Seed propagation of maiden ivy technologically looks like this:

  1. Fully ripened fruits are removed from the bush.
  2. The berry is opened and the seeds are removed from it.
  3. Planting seeds is possible in two ways: immediately after collection or next spring. In the first case, germination takes a little longer; usually the first shoots appear only in June. To speed up the process, spring sowing with preliminary stratification is used (this term refers to a specially simulated overwintering of seeds in the soil): approximately two weeks before the expected sowing date, the seeds are soaked in cool water for several hours, wrapped in several layers of damp gauze wrapped in polyethylene, and placed in the vegetable section of the refrigerator. Instead of gauze, you can use well-moistened sand or peat.
  4. Seeds are sown both in open ground and in seedling containers. Depending on the chosen method, the spring planting period can range from February to April.
  5. Bury the seeds into the soil to a depth of 10 mm.
  6. During the germination stage, make sure that the soil does not dry out, and also protect young shoots from direct sunlight.

If stratification is carried out, seedlings appear 3–4 weeks after planting.

Diseases and pests

"Girl" grapes are extremely disease resistant and are not of interest to insects. However, the appearance of rot on the leaves indicates improper care. In this case, it is necessary to stop watering and get rid of diseased shoots and leaves. After this, the plant is treated with a fungicide solution.

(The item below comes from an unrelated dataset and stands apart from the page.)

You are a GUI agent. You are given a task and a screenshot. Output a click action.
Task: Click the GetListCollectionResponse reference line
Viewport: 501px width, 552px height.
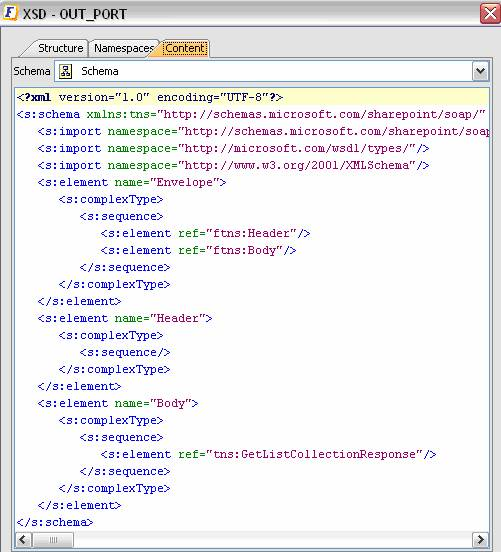pos(268,454)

Caring for and planting wild grapes, the photo of which can be seen above, is not difficult even for a novice gardener. Among other things, the plant copes well with the ground cover function. With its help, it is possible to improve even the most complex landscape, be it a darkened place, an open dry area or a rocky slope.

Soil for planting

Maiden grapes are an unpretentious plant; they thrive on a variety of soil types, but they prefer cultivated areas. In order for the bush to be healthy and actively develop, it is necessary to create acceptable conditions for it: provide care, and the soil must be properly prepared. They start this in advance; it is necessary for the soil to become sufficiently compacted, to acquire the necessary moisture, and for certain processes to occur in it:

  • To do this, weeds are removed and the ground is thoroughly dug up;
  • a soil mixture is prepared from turf and compost to improve water permeability and aeration of the roots; river sand is added to the soil if necessary;
  • the proportion scheme is observed in the ratio 2x2x1;
  • if propagation by cuttings is intended on heavy loams or chernozems, after digging holes it is necessary to make high-quality drainage of at least 20 cm, the bottom of the hole is covered with crushed stone, expanded clay, broken brick, this is necessary to prevent moisture accumulation:
  • if the site has sandy soil, this is an excellent option for virgin grapes, its light structure does not interfere with the full respiration of the roots and supplies them with sufficient oxygen;
  • but it needs more careful care: there is not enough humus in it, nutrients and moisture are poorly retained, so such lands require more organic matter.
  • in this case, mineral supplements and superphosphate are necessary.